Farmers entering 2014 planting season with corn and soybean prices significantly lower than a year ago
He adds, “Farmers need to realize we’re going into 2014 planting season with corn and soybean prices much lower than last year. A year ago the February average for December corn futures was $5.65 a bushel. We’re probably looking at a price more like $4.50 this year. That will drop the revenue guarantee by $150 or so an acre. We probably won’t be able to have a revenue guarantee very close to cost of production. It looks like we’ll be a little underwater on both corn and soybeans in 2014.” That’s where having a sound pre-harvest crop marketing plan can help.

Deadline to have your crop insurance coverage finalized for 2014 is March 15. One part of the insurance decision farmers will make is—Do you want to update your APH yields by using the trend-adjusted yield average? “The TA is a very good choice,” says Kordick. “We’ll talk about that in the webinar. Also, we’ll discuss the lower projected prices for the 2014 crop, lower revenue guarantees, and lower premiums—you need to realize that lower premiums come, of course, at a cost of having lower revenues.”

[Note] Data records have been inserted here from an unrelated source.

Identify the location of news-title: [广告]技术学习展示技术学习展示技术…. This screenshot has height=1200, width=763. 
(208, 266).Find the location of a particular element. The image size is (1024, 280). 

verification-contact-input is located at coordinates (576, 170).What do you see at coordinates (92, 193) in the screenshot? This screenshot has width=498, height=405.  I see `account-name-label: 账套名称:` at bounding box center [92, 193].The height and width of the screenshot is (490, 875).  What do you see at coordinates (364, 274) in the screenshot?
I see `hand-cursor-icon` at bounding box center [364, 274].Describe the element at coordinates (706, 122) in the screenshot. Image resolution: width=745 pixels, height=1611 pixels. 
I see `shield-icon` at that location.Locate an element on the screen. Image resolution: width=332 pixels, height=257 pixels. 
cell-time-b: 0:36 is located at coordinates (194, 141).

Is there a way farmers can lock in at least their cost of production in 2014, using crop revenue insurance?
It depends on what part of your cost of production you want to lock in. Kordick uses ISU’s cost of production estimates—for 180 to 190 bushel corn per acre the cost of production is now up around $770 per acre. It doesn’t appear we’ll have revenue guarantees this year that are within $100 of that number. “The point is, compared to the past few years, we’re now back in a risky time period, when we have to be using risk management tools, to build a floor and then go from there,” he says

Crop revenue insurance is being recommended by lenders for pretty much every farmer in 2014
Predicting grain prices is about impossible, Kordick points out. That’s where crop revenue insurance comes in handy. “Steve Johnson and I are very strong advocates—and we’ll talk about this in the webinar—of farmers trying to avoid emotions that sometimes get in the way of making good crop marketing decisions. You need to plan your marketing and try to fight against something I call ‘sellers remorse.’ That is, a farmer wants to sell at a price but it if the market goes higher he or she is emotionally tied into that sale they already made. So, we are very strong advocates of talking to farmers about their marketing options, and using minimum pricing and scale-in sales.”

What are good targets to look for regarding 2014 corn and soybean prices? If prices can get back up to your cost of production, you should figure out your APH and if you can start to use a minimum price at your cost— at least you’d know you are going to be farming next year, says Kordick. He doesn’t have a specific price target but says everyone has to pencil out their own cost of production and work to use revenue guarantees as a building block, then scale-in from there using a crop marketing plan.

Will Iowa farmers plant more corn in 2014? Or switch to planting more acres to soybeans?
In December, farmers were asked—Will you plant more corn or more soybeans in 2014 than in 2013?  Farmers at the end of 2013 were leaning toward planting more soybeans in 2014. Kordick isn’t so sure now, what will actually happen this spring. Maybe corn could be king again?

Corn tends to be a “go-to” crop. If the nation has just a little bit of an increase in corn yield—with 93 million acres of corn in 2014 in the U.S., such production would really add to corn supplies and the market is already reflecting that possibility. It’s always the unseen factor that will influence prices. Now, in February farmers should be making crop rotation decisions on acres that could still be planted either to corn or soybeans this spring, Kordick says. Often now, when asked if they’ll plant more corn or beans this spring, the general answer from farmers is “I’m sticking with what I’m doing. I’ll plant the same percentage of my farm to corn and to soybeans this year as I did last year.”